Nothing in West’s article is new news, the snow community has been asking why they pay so much money for comparatively little in Australia. And why the infrastructure is starting to look a little tired. People have raised points from the legitimate to the absurd in pursuit of this topic and West’s core question is an interesting one. But the link between AHL making billions of dollars selling movie tickets and chips costing $11.50 in Thredbo probably needs more analysis.
Similarly what he has to say about Thredbo versus Perisher is in the snow vernacular, and there are plenty of ways to draw comparisons between the Australian and international resorts, often unfavourable ones, but is West just writing off the cuff and making assumptions?

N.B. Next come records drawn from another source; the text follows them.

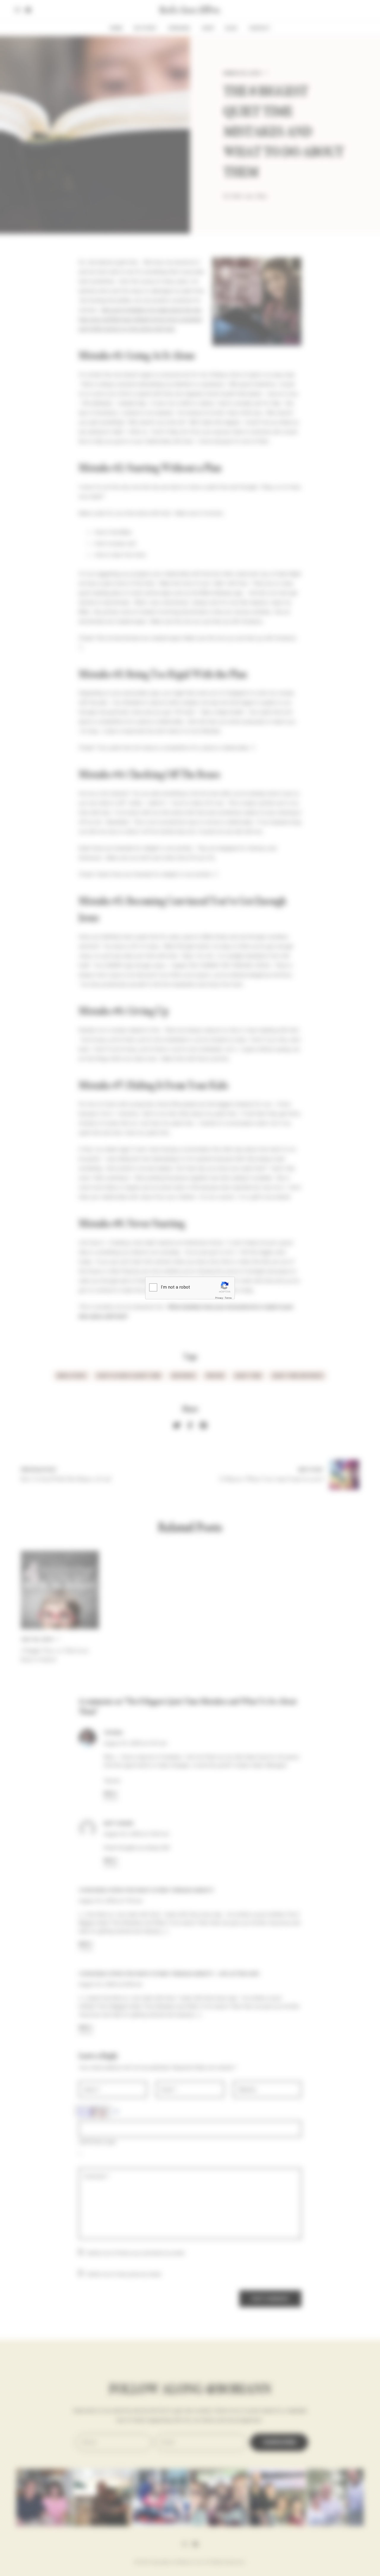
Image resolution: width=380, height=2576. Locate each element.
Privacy (219, 1298)
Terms (228, 1298)
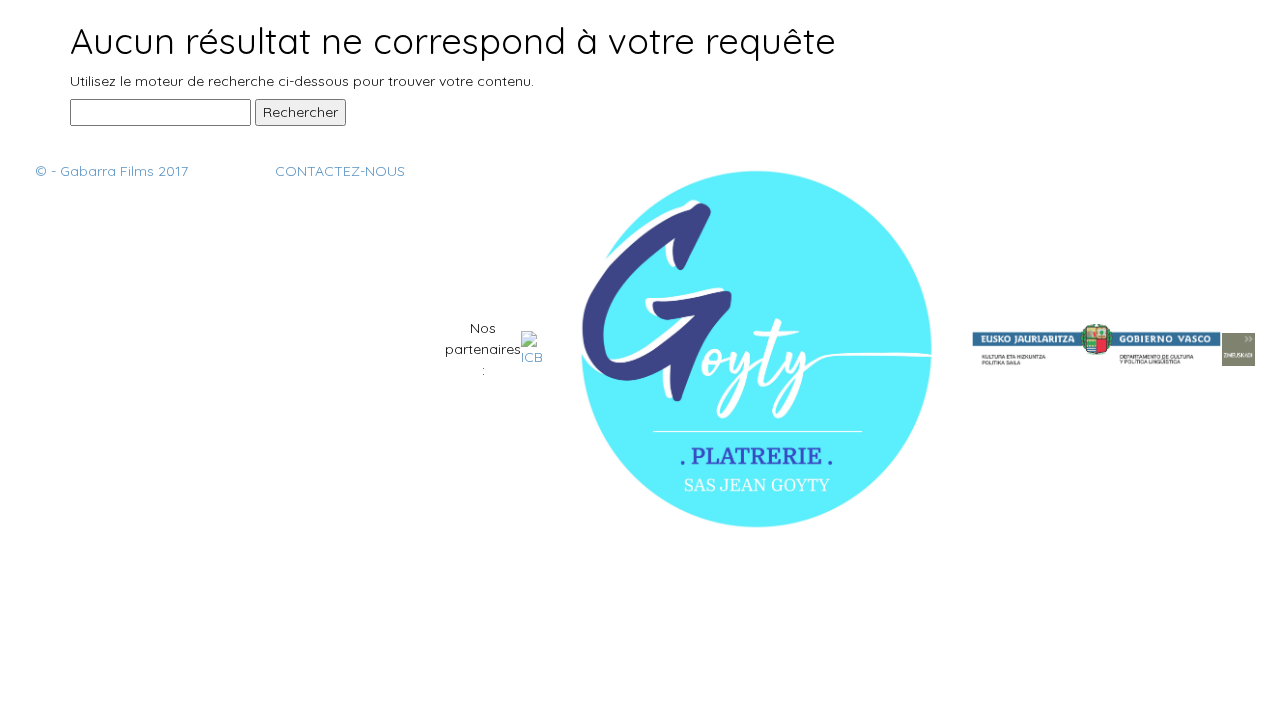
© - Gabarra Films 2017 (111, 171)
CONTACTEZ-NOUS (340, 171)
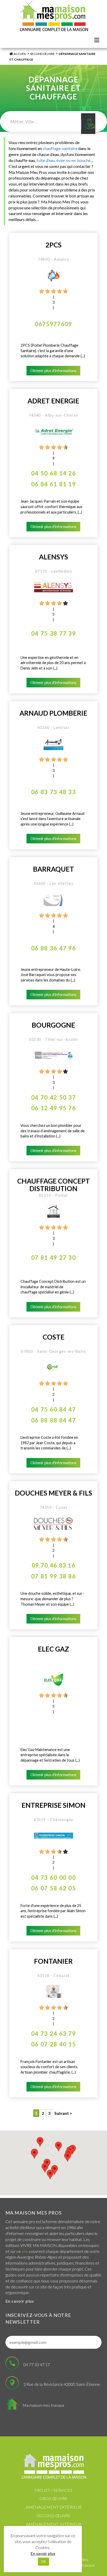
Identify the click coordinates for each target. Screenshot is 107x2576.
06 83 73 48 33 (53, 791)
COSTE (53, 1337)
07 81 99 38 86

The Australian snow industry takes a lot of criticism, usually levelled at the cost-against-experience equation, and hopefully sensible criticism will sheet home to those who need to hear it and efforts will be made to ensure the Australian snow community is given the best possible experience for the prices they pay. That Perisher and Thredbo are offering their super-saving season pass deals for the second year running is one example of innovating approaches to doing so. But the line between chairlift whinge and sensible newspaper article should probably be maintained.
Unless the Packers gold-plate Perisher with casino money, in which case – well played West, well played.